- **What to work on**
Below, find each line holding "this" and state how many there are, using the number alone.
*** Extracted material
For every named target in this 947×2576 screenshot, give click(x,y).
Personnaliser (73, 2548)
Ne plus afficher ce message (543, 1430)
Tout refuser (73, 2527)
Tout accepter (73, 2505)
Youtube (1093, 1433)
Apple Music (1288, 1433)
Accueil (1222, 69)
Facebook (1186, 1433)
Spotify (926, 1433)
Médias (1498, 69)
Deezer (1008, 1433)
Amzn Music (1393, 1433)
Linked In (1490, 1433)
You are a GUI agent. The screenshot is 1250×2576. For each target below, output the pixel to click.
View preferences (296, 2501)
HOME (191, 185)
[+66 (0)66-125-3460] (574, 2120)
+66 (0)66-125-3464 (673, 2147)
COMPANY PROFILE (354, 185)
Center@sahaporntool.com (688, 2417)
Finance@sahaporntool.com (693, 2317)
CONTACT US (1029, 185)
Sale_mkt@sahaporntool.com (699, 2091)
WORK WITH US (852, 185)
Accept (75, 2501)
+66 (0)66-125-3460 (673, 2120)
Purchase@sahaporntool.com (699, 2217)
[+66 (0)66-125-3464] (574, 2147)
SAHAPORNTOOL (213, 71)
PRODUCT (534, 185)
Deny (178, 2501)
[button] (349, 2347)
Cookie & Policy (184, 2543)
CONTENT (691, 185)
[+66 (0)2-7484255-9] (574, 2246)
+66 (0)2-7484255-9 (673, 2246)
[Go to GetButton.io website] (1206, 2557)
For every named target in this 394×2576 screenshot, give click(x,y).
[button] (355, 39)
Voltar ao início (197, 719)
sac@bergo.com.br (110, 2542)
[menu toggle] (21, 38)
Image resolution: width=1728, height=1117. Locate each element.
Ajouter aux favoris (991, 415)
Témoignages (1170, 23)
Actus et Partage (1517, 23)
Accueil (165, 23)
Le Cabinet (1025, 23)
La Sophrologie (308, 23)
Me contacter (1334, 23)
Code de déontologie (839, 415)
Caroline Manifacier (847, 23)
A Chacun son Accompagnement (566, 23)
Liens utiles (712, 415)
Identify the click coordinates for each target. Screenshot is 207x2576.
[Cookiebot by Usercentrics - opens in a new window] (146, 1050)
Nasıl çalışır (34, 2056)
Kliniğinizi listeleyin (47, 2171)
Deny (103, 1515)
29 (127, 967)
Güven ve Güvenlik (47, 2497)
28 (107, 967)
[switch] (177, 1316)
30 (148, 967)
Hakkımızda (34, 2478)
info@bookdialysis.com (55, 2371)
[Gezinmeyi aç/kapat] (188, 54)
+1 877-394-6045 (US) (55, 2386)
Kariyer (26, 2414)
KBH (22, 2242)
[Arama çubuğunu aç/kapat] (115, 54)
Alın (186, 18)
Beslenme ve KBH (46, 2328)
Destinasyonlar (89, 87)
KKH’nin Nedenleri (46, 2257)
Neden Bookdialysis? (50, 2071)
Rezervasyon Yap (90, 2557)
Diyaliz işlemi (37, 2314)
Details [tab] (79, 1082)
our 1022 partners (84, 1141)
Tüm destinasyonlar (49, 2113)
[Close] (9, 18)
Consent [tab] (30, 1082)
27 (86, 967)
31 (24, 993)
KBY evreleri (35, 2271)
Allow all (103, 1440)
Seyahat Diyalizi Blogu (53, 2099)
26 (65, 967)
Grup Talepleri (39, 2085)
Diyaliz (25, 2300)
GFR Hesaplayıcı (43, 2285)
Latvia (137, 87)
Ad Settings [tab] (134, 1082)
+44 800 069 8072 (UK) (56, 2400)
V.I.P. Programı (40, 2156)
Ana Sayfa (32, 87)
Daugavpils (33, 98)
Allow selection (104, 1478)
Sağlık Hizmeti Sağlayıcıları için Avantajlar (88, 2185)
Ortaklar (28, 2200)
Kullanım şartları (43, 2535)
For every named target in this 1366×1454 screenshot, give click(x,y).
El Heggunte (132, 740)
******
- **Written response**
3